8 Nisan 2017 Cumartesi

Aklı Esaretten Kurtarmak


Öncelikle, bu yazımın diğerlerinden farklı bir konumu var. Buraya kadar yazdıklarımdan sonra, devam etmeden önce bir durak vermem gerekiyor. İşte o liman bu yazı olacak.

Ben bir felsefeci ve toplum bilimci olduğuma göre meselelerim, günlük hayatta görünen türden pratik konular, belirli dönemlere sıkışmış insanın zavallığını en açık şekilde yansıtan siyasi kavgalar, insanların gelip geçici duygusal bunalımları, pratik hayattaki sürekli değişen deneyimleri, endüstriyel hayattaki tüketim içine batmış ve gösterge dünyasındaki yansımalara boğulmuş alışkanlıkları veya postmodern hayalleri ve sanrıları olamaz. Aynı sebepten ötürü, popülizmin kölesi olmuş birkaç derece daha fazla menfaat elde edeyim diye kendisi gibi davranamayıp beklentilerin uşaklığını yapan ve karşısındakinin veya yaşadığı toplumun istekleri doğrultusunda hareket edip kişiliğini yok etmiş insanların davranışlarını, üsluplarını sergilemem beklenemez. Yine aynı sebepten ötürü yazdığım bu yerin, ışıltılı süslerle, parlak reklamlarla, insanların daha çok ilgisini çekmek için türlü numaralarla donatılması düşünülemez. Çünkü yalanlar her zaman parlak ve süslü renkler ile bezenirler.

※ ※ ※

Okuma metninde "Aklı Esaretten Kurtarmak" sözlerinin geçtiği yerden başlayıp "bu yazı olacak." sözlerinden sonra biten bölümü hiçbir değişiklik yapmadan kopyalayınız.

_Sağlanan Bilgiler_.

※ ※ ※

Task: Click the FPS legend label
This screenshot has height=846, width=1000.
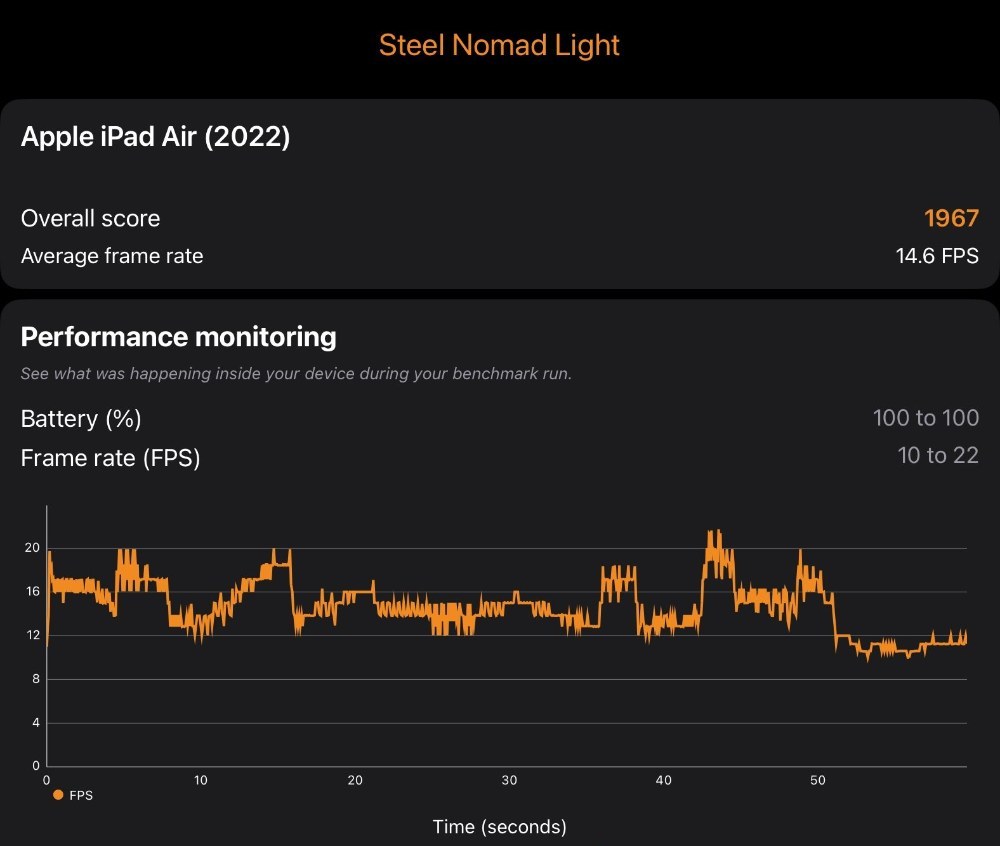Action: tap(81, 796)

※ ※ ※

_Eksiksiz Çıktı_.
Aklı Esaretten Kurtarmak


Öncelikle, bu yazımın diğerlerinden farklı bir konumu var. Buraya kadar yazdıklarımdan sonra, devam etmeden önce bir durak vermem gerekiyor. İşte o liman bu yazı olacak.